Et c’est précisément ce dont La nuit du cœur de Christian Bobin parle. De Conques et de l’effet que la ville peut vous faire. Des milliers d’éclats de lumières dont elle éblouit vos yeux et votre cœur.
« À Conques, on lève la tête pour voir au fond de soi. »
Je ne dirais pas que ce livre m’a transportée là-bas, à Conques, comme l’aurait fait un roman ou un récit de voyage, je dirais plutôt qu’il m’a ramenée à la Conques qui est ancrée en moi, à l’effet qu’elle a eu sur moi depuis des années, et ça c’est très fort. Un livre qui n’évoque pas un endroit sur terre mais un endroit en vous. Je ne sais pas si quelqu’un qui n’y ait jamais allé apprécierait ce livre de la même manière que moi et que, j’imagine, ceux qui y sont allés, mais je pense qu’il peut plaire à tous les amoureux de la poésie et du langage, car ce livre a plus d’un thème. Conques n’en est pas le seul objet, elle est plutôt la génératrice de cette œuvre, c’est elle qui a inspiré ce livre à l’auteur.
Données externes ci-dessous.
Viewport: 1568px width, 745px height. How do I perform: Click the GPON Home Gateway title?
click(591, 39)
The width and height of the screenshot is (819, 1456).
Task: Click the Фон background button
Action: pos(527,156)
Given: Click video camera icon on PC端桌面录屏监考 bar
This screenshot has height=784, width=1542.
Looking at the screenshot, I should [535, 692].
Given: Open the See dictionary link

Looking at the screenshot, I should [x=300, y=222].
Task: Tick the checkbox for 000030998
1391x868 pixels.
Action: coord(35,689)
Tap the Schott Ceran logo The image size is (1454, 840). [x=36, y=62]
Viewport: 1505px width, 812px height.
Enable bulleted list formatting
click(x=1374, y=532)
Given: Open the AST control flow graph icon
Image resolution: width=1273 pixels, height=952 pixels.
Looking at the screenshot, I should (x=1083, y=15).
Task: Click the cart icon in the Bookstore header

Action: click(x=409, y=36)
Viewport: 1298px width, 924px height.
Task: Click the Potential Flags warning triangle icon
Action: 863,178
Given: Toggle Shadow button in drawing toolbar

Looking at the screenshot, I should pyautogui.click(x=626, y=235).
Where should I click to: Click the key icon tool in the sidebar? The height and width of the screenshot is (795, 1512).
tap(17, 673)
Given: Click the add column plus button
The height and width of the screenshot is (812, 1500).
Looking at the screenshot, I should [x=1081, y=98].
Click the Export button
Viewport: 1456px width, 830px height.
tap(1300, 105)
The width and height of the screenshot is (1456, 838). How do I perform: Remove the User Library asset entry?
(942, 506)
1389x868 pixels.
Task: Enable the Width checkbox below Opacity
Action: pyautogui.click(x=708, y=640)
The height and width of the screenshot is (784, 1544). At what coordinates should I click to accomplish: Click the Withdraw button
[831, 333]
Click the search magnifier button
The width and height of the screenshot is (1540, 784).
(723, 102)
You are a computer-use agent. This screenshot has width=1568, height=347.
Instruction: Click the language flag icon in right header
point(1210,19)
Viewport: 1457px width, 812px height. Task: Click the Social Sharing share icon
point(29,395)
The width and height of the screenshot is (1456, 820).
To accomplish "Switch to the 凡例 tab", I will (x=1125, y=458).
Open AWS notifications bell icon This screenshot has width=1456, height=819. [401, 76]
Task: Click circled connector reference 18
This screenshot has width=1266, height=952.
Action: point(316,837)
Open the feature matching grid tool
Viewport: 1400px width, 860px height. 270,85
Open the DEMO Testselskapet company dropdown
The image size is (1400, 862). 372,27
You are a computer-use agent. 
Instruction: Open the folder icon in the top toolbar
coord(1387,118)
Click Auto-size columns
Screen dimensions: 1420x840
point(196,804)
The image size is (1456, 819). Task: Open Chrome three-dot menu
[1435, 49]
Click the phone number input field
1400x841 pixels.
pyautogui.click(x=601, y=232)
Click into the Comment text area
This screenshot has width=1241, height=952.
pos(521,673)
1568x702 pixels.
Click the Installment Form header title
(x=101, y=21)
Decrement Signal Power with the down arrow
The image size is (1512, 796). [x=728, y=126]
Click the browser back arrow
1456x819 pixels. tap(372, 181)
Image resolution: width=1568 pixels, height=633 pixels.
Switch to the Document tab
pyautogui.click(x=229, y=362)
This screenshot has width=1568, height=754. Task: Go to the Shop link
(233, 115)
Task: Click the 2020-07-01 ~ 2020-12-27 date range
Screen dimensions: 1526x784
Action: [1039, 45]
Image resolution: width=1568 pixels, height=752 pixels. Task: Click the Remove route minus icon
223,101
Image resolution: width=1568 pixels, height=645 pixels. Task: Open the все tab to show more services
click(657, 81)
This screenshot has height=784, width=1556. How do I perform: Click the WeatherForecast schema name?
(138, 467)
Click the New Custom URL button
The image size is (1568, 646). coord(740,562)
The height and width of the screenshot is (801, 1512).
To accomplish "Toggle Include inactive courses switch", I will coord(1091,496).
« L’abbatiale de Conques est un aimant puissant. Mes songes se plaquent sur ses parois, attirés par le vide qui bourdonne à l’intérieur. »
Cet ouvrage est composé de 104 « chapitres » , mais je ne sais pas vraiment si il faut dire chapitres, car ils ne font jamais plus de deux pages et contiennent quelques fragment de prose poétique. Peut-être vaudrait il mieux les appeler des poèmes en prose, l’auteur parle de « 104 attaques de lumières« , « 104 ouvertures dans [sa] pensée » et ils représentent en réalité les 104 vitraux de l’abbatiale. Moi, ces petits textes m’ont fait penser à des micro-tropismes, des sensations que l’on ne pense pas avec des mots mais qui s’écrivent, des flashs de lumière, des phrases-fleurs qui éclosent au soleil des vitraux d’un abbatiale vivante. La moindre phrase de ce livre est sublime et allume, capture quelque-chose au fond du cœur. Ce texte est donc une lettre d’amour à l’abbatiale de Conques, mais aussi un texte sur l’écriture, sur le livre, sur l’évènement du langage. Je pourrais faire un commentaire composé à propos de ce livre mais je ne vais pas le faire. Je tiens à ce qu’il garde son mystère et à faire justice à l’inspiration, au souffle inexplicable qui y passe. Ce n’est pas un livre que j’ai envie d’expliquer, c’est un livre-expérience, un livre à vivre.
Alors je vais partager avec vous quelques-unes de mes phrases préférées, celles qui m’ont donné envie de corner les pages de ce beau livre.
« Une bougie qui rêve, une pluie qui écrit et un renard qui dort travaillent tous les trois à la recréation du monde. »
« Les dieux veulent écrire. Et les diables. Et les pavés, de Conques à Saint-Sulpice. Ils approchent sans un bruit, mettent leurs mains fantômes sur nos yeux: ‘Qui est-ce?’ Ecrire est la réponse. »
« Les pierres de Conques respirent très lentement. Un siècle passe entre une expiration et l’inspiration suivante. »
« J’ai atteint à Conques le centre muet du vrai langage. »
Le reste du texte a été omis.